§ Task requirements
From the line containing "Instruction: Click the" down to the last line of the entries, print each line exactly and leave the pictures out.

####################

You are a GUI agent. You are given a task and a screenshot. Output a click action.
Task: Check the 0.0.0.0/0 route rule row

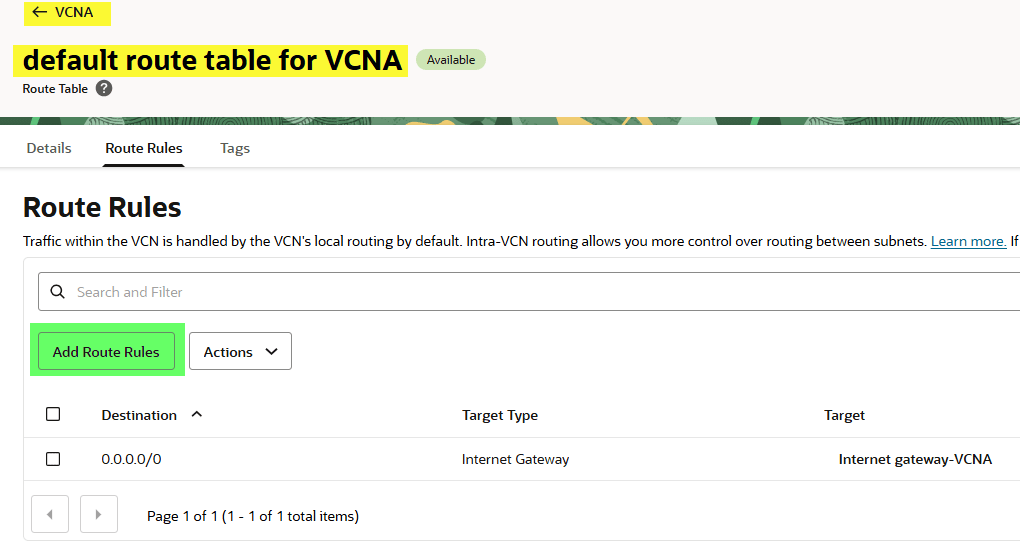53,459
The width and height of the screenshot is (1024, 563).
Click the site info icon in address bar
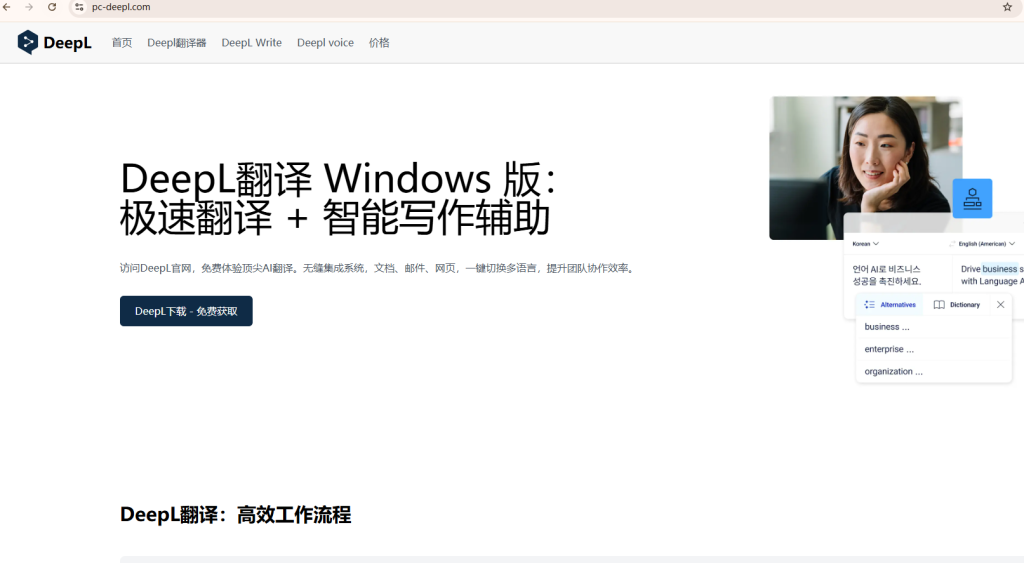tap(79, 7)
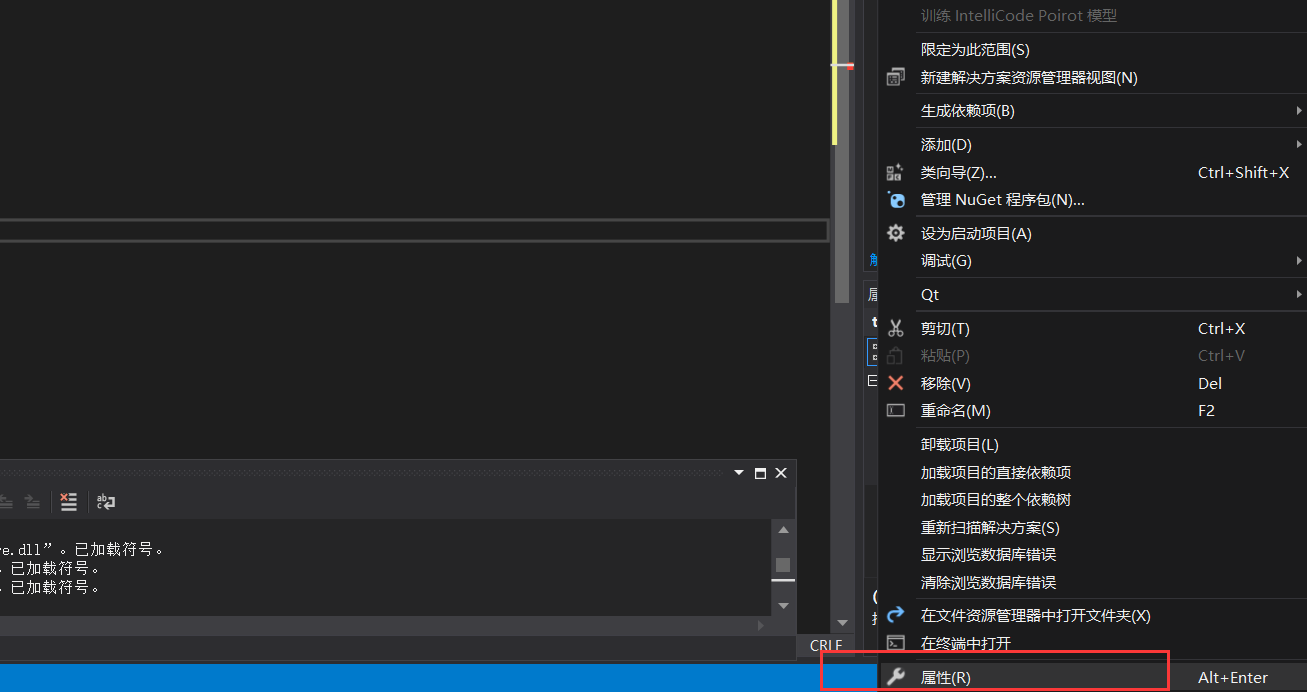Click the new solution explorer view icon
Image resolution: width=1307 pixels, height=692 pixels.
tap(896, 78)
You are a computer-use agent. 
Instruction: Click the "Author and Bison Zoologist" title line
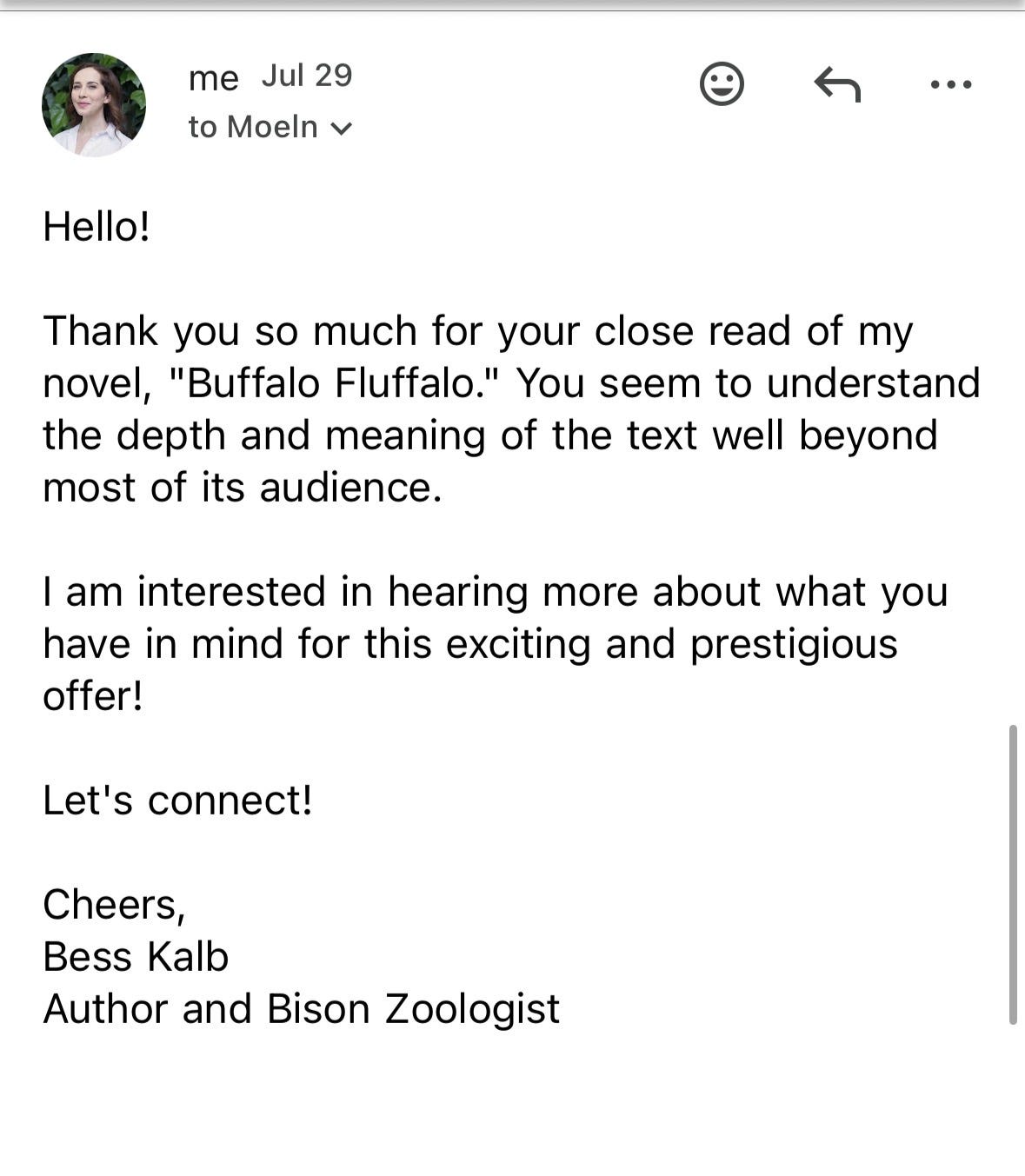[301, 1009]
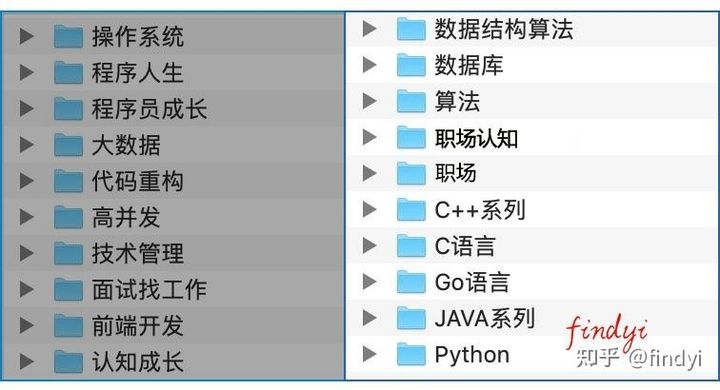Click the 操作系统 folder icon

(x=68, y=36)
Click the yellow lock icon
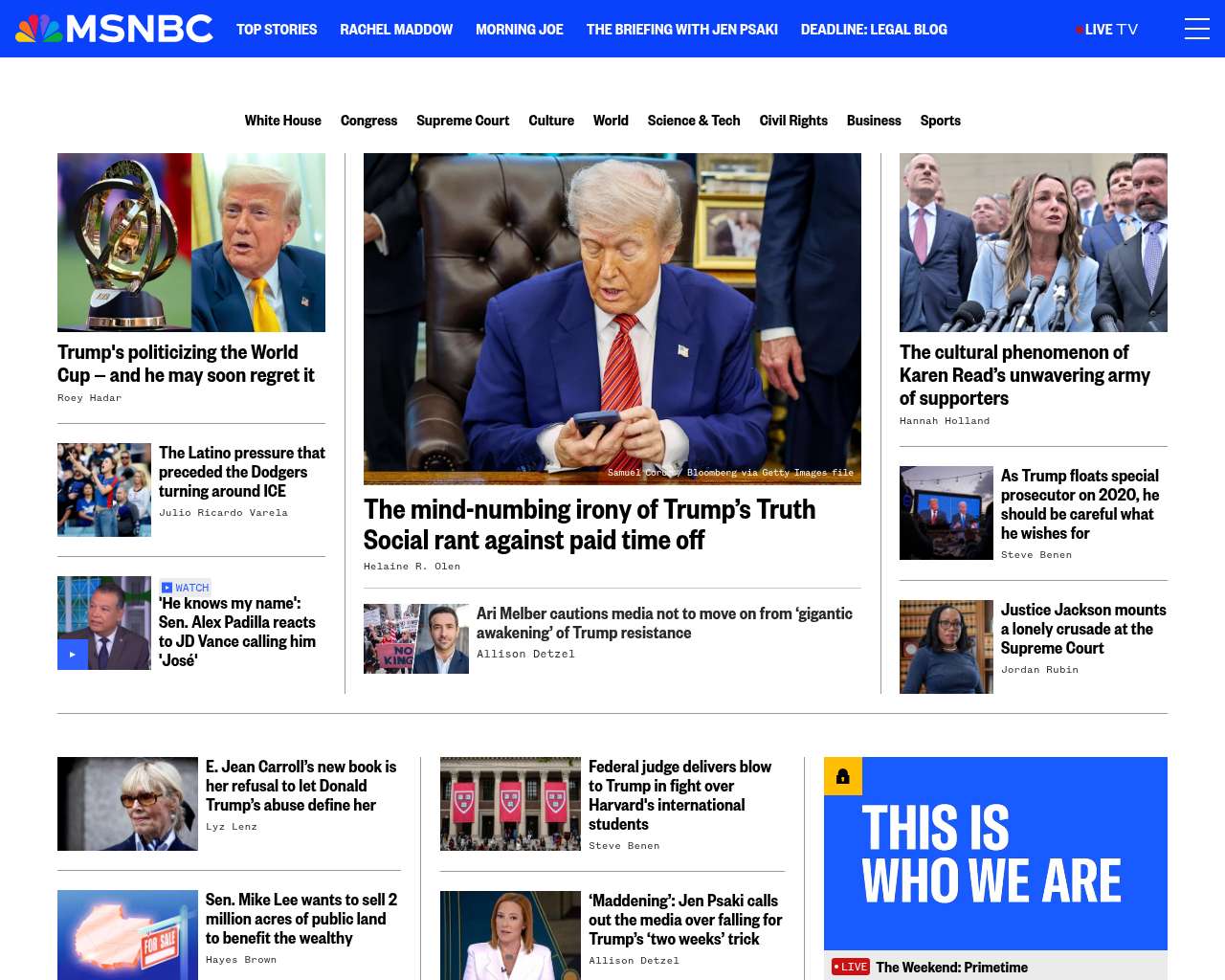The height and width of the screenshot is (980, 1225). point(843,776)
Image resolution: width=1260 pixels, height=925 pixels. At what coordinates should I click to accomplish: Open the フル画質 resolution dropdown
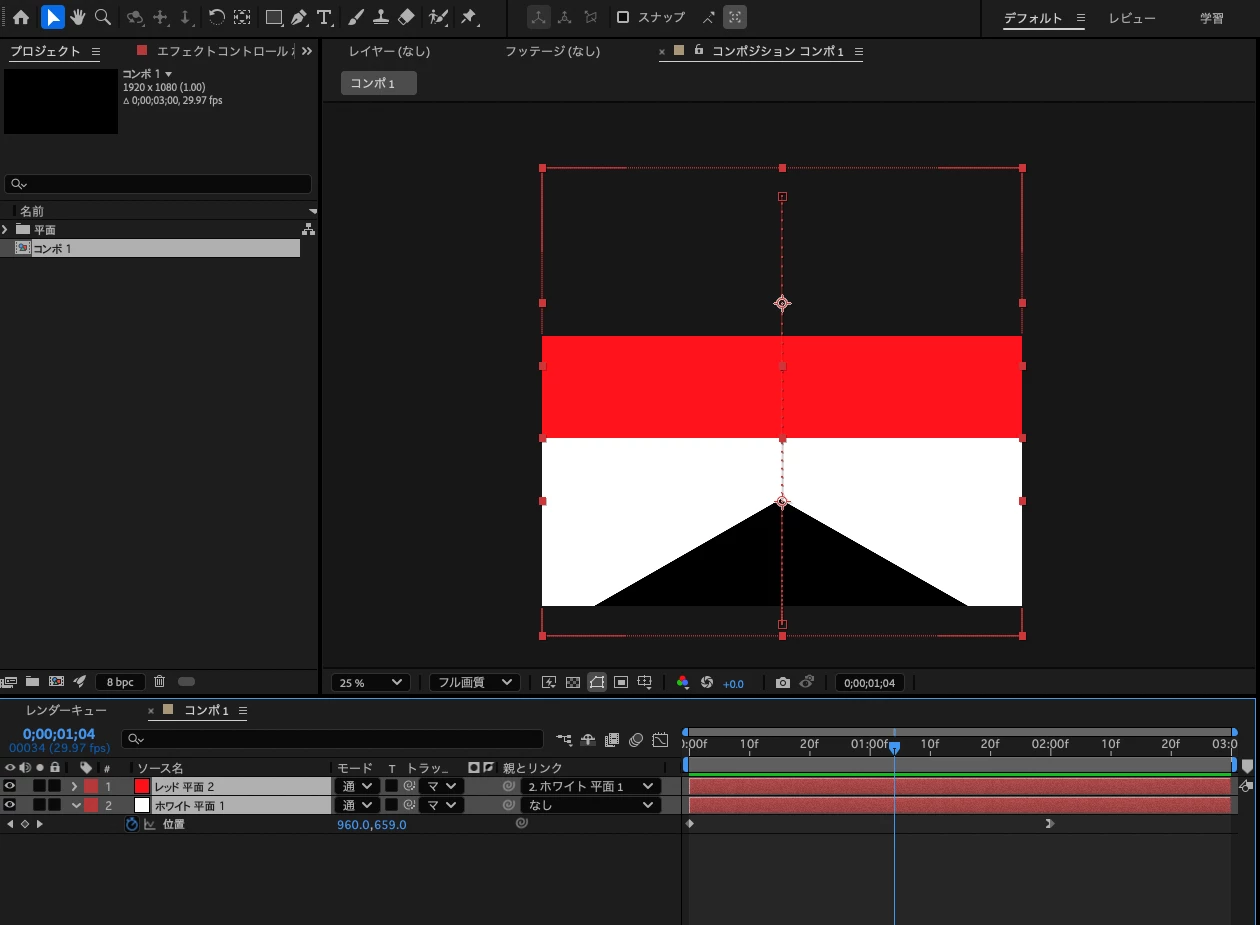point(474,683)
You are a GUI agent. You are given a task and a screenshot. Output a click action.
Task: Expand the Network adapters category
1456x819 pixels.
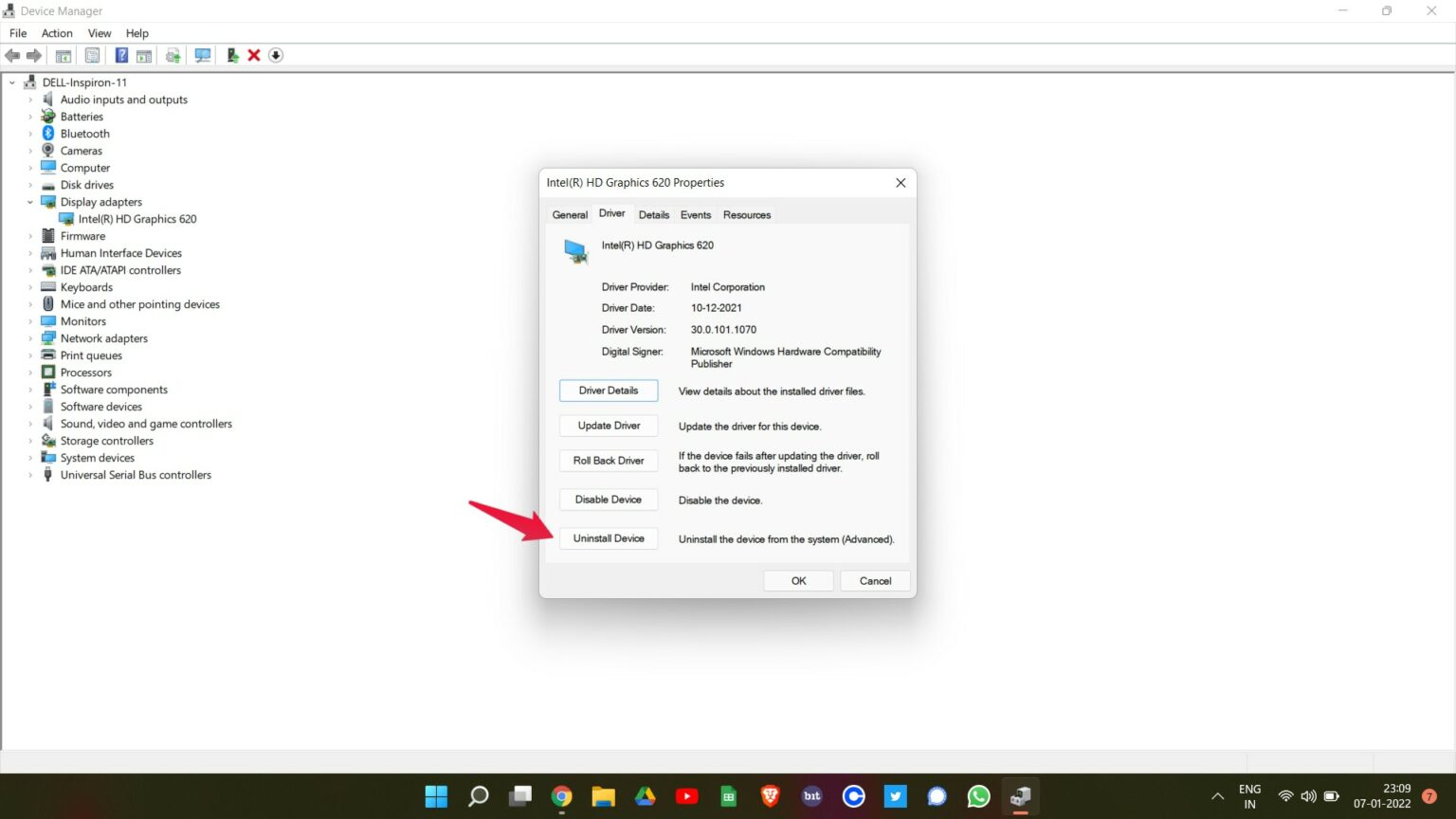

####################

§ Task result
Instruction: Click the "Author and Bison Zoologist" title line
[301, 1009]
Click the 操作系统 folder icon

(x=68, y=36)
Click the yellow lock icon
The height and width of the screenshot is (980, 1225). point(843,776)
Image resolution: width=1260 pixels, height=925 pixels. At what coordinates should I click to accomplish: Open the フル画質 resolution dropdown
point(474,683)
You are a GUI agent. You are given a task and a screenshot. Output a click action.
Task: Expand the Network adapters category
1456x819 pixels.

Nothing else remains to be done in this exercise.